Dec 18
2024
How is Medicare Advantage Policy Forcing Changes in Payer Tech Stacks?
By Don Rucker, MD, chief strategy officer, 1up Health
Medicare Advantage is a capitated health plan and the government, which pays for the plan, needs massive amounts of performance data to ensure that plans do right by patients and don’t scrimp on care. With capitation’s pre-determined payment rates, there is an incentive to do less.
The main tool CMS has to monitor performance is the Star Ratings system (though there are lots of other regs to be sure with this as a goal). The data needed to optimize Star Ratings is what fuels the revenue cycle stack in MA plans. In 2025, health plans must
How do these MA payment policies force a rethink about data and technology?

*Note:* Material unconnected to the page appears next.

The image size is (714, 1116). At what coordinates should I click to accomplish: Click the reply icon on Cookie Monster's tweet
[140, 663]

Star Ratings measures of clinical and customer plan performance are reported, then scored and rolled up into overall scores by CMS. These are used to set MA plan, bonuses, other payments and are also reported to patients when they are choosing a plan. This incents two large patterns of behavior – one is to get the underlying data to show performance and the other is to improve that performance. Historically, quality measurement has involved lots of manual steps and even today some data is based on chart pulls and having humans read EMR computer screens. The modern world, a decade of EMR incentives, and modern APIs provide starkly different options to get and improve plan performance data.

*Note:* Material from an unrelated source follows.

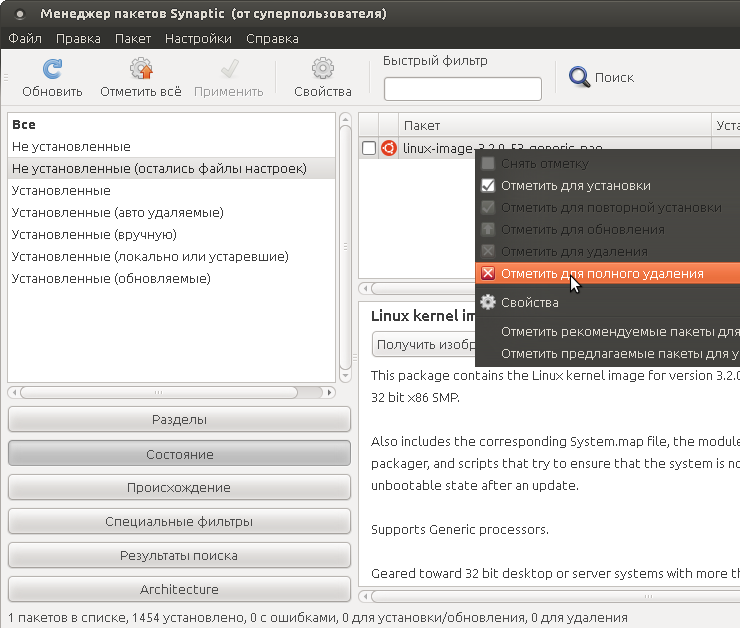Click the filter list horizontal scrollbar
740x628 pixels.
[x=170, y=392]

Are classic claims dataflows enough or will payers need rich clinical data to succeed?
Not surprisingly, most of the measures deal directly with clinical performance. Today much of Star Ratings scoring is based on claims data – increasingly the winners will use clinical data both to measure performance and to improve performance. It is important to understand the scores are relative – if a plan uses more clinical data and gets a better score that means the plans that don’t use clinical data are more likely to get a lower score. Economists describe this as a “zero-sum game.”
How can plans think about getting clinical data?
Obviously clinical data is captured and stored in EMRs. Certified EMRs are now required to have both patient access APIs as well as Bulk FHIR APIs. Bulk FHIR APIs allow the US Clinical Data for Interoperability (USCDI) to be obtained by the payer from the provider EMR in one swoop if the provider and the payer can reach a satisfactory agreement to share this data in their network contract.
Is getting clinical data enough?
No. It is not just about documenting today’s clinical performance. While that is a large step, the key differentiator will be doing something to improve that performance.
What does a modern digital strategy look like?
A modern digital strategy, whether it is a merchant like Amazon, a service provider like a bank or airline, or a media company, relies on easy access to websites via smartphones and targeted outreach via messaging or email timed to optimize success. For payers that means thinking about what to “say” to patients and providers and how to “hear” from patient and provider feedback, device monitoring data, and clinical data. That is what APIs enable.
How do modern tech data stacks fit into successful payer data landscapes?
Over the last three decades the workhorse of data storage and action has been the relational database. With modern Internet paradigms, newer and faster data stores, in particular the No-SQL databases, have emerged. However, data stores are being increasingly used throughout the tech industry to combine structured and less structured data in joint locations, optimizing all aspects of analysis and outreach.
Often these are known as “Lakehouse” architectures – the data lake and data warehouse providing an illuminating portmanteau. There is every reason to suspect this architecture, which supports high performance real-time and near real-time computing as well as more classic hypothesis driven analytics, will be the underlying platform for any payer who wishes to win in our data-driven capitated payment world in the coming years.